Although the trip had not been officially announced, Blinken had been set to leave Friday night, a day after the Pentagon announced it had spotted what it identified as a spy balloon flying over the U.S.
China disputed that characterization, calling it a “civilian airship” that blew off course.
The air ship is used for meteorological and other research, the Chinese government said in a statement in which it expressed regret for its “unintended entry” into U.S. airspace.
In response, a senior State Department official said the U.S. remains “confident in our assessment and our concerns about this clear violation of our sovereignty and airspace.”
Shooting down the balloon poses too high a risk to people and property from debris, two U.S. officials said Friday. Other options are being explored, according to the officials who were not authorized to speak publicly.
The incident comes at a time of rising tension between the superpowers.
- Where it was: The balloon was over Montana where the Pentagon has nuclear missile silos.
- What it is: The balloon is designed for surveillance, according to the Pentagon. But it likely is unable to collect more information than is available to spy satellites.
- Steps taken: While the Pentagon decided against shooting it down, the government took steps to prevent it from collecting sensitive information.
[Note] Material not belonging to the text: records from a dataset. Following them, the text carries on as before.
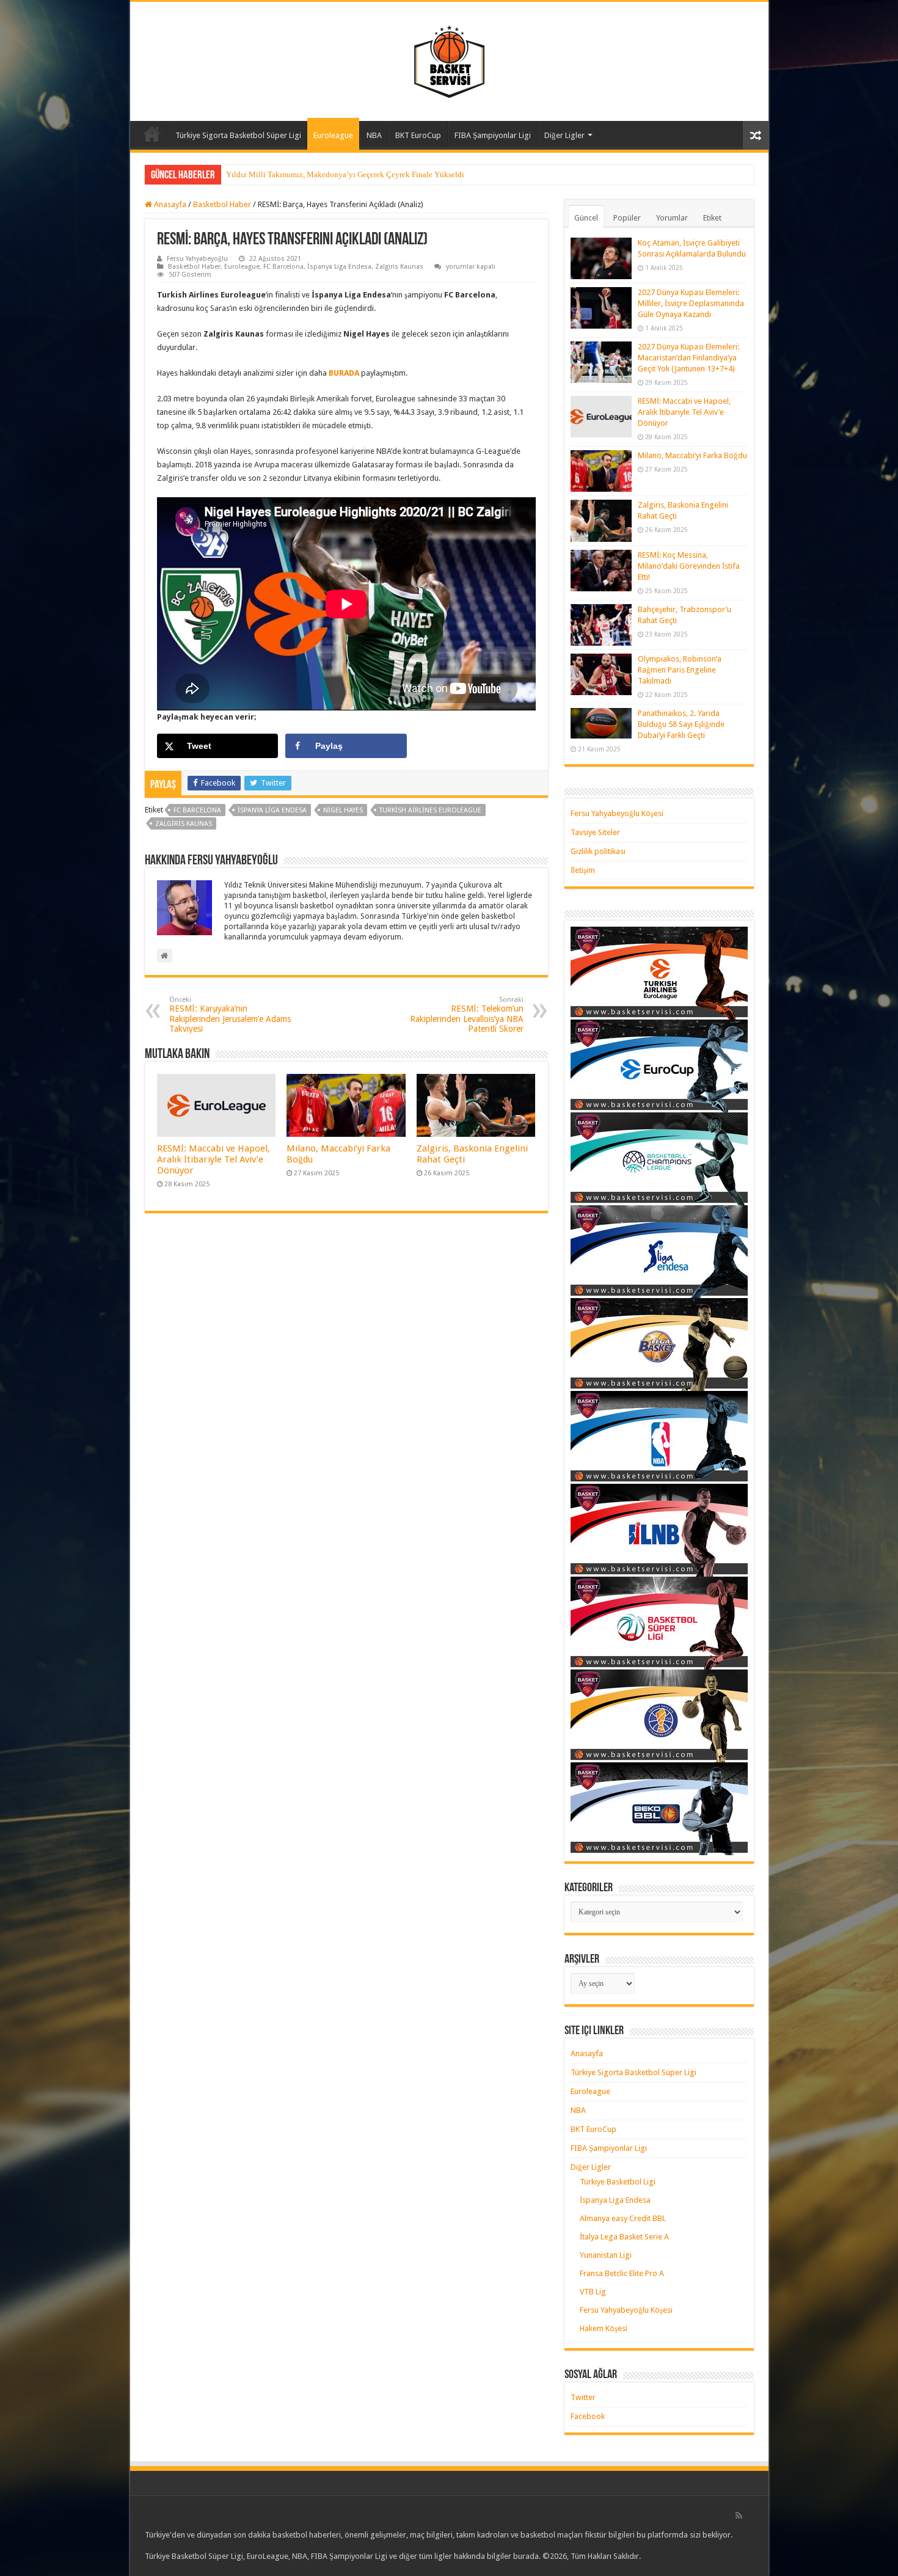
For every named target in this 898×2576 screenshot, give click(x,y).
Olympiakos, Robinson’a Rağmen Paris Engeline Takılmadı (679, 669)
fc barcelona (197, 810)
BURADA (345, 373)
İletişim (583, 870)
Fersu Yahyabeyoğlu (197, 259)
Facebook (588, 2416)
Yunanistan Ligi (606, 2255)
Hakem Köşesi (603, 2328)
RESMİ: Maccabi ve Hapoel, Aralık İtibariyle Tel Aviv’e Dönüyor (213, 1159)
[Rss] (738, 2515)
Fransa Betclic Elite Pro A (622, 2273)
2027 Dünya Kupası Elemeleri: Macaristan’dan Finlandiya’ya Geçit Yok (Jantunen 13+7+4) (688, 357)
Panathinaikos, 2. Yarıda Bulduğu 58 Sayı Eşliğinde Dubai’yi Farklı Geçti (681, 724)
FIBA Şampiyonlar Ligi (492, 135)
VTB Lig (593, 2291)
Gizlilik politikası (598, 851)
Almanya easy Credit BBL (623, 2218)
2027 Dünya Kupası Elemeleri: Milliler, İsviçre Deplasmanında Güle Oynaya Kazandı (691, 303)
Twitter (583, 2397)
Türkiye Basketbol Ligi (617, 2181)
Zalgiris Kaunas (399, 267)
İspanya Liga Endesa (339, 267)
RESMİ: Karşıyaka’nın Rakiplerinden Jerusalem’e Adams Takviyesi (230, 1015)
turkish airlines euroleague (430, 810)
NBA (374, 135)
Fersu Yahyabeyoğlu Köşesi (617, 813)
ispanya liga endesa (272, 810)
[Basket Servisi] (449, 59)
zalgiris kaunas (183, 824)
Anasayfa (152, 134)
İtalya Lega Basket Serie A (624, 2236)
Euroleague (333, 135)
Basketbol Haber (222, 204)
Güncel (586, 217)
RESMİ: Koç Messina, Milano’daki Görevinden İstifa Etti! (689, 566)
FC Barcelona (283, 267)
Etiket (712, 217)
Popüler (627, 217)
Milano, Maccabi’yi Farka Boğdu (692, 455)
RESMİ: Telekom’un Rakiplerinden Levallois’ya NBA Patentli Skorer (467, 1015)
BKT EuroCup (418, 135)
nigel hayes (343, 810)
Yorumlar (672, 217)
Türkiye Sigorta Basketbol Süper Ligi (238, 135)
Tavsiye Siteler (595, 832)
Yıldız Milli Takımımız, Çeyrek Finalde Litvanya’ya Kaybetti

- Fighter jets sent: F-22 fighter jets, the most advanced warplane in the Pentagon’s arsenal, were sent to observe the balloon.
- Not first time: It’s not the first time Chinese spy balloons have flown over the United States. the official said.
- Not a risk to aircraft: The balloon is flying so high that it does not present a danger to civilian aircraft, Air Force Gen. Glen VanHerck, commander of U.S. Northern Command and North American Aerospace Defense Command, said in a statement.
Why it matters
Tensions have been rising with China, which the U.S. considers its biggest strategic and economic competitor. The nations have clashed over Taiwan, technology, human rights and Russia’s invasion of Ukraine.
The Biden administration has been trying to stabilize the relationship, building what it’s called “guardrails” as it normalizes interaction.
After a three-hour meeting with Chinese President Xi Jinping on the sidelines of the G-20 summit in November, President Joe Biden said both countries share a responsibility to “manage our differences, prevent competition from becoming anything ever to near conflict, and to find ways to work together on urgent global issues that require our mutual cooperation.”
Xi responded: “The world has come to a crossroads. Where to go from here – this is a question that is not only on our mind but also on the mind of all countries. The world expects that China and the United States will properly handle the relationship.”
Maintaining a dialogue
Blinken was set to travel to China as an outgrowth of Biden’s meeting with Xi.
Both leaders had agreed to get their teams together to try to restore some of the lines of communication. Beijing had suspended or canceled eight official military dialogues and cooperation channels with the U.S. after former House Speaker Nancy Pelosi, D-Calif., visited Taiwan in August.
Last month, Treasury Secretary Janet Yellen met with her Chinese counterpart in Switzerland to work on repairing relations.
But senior State Department officials said it wouldn’t have been constructive for Blinken to go to China right now. The spy balloon incident would have detracted from the planned “broad, substantive agenda,” according to officials.
Blinken hopes to reschedule “at the earliest opportunity, when conditions allow” officials said.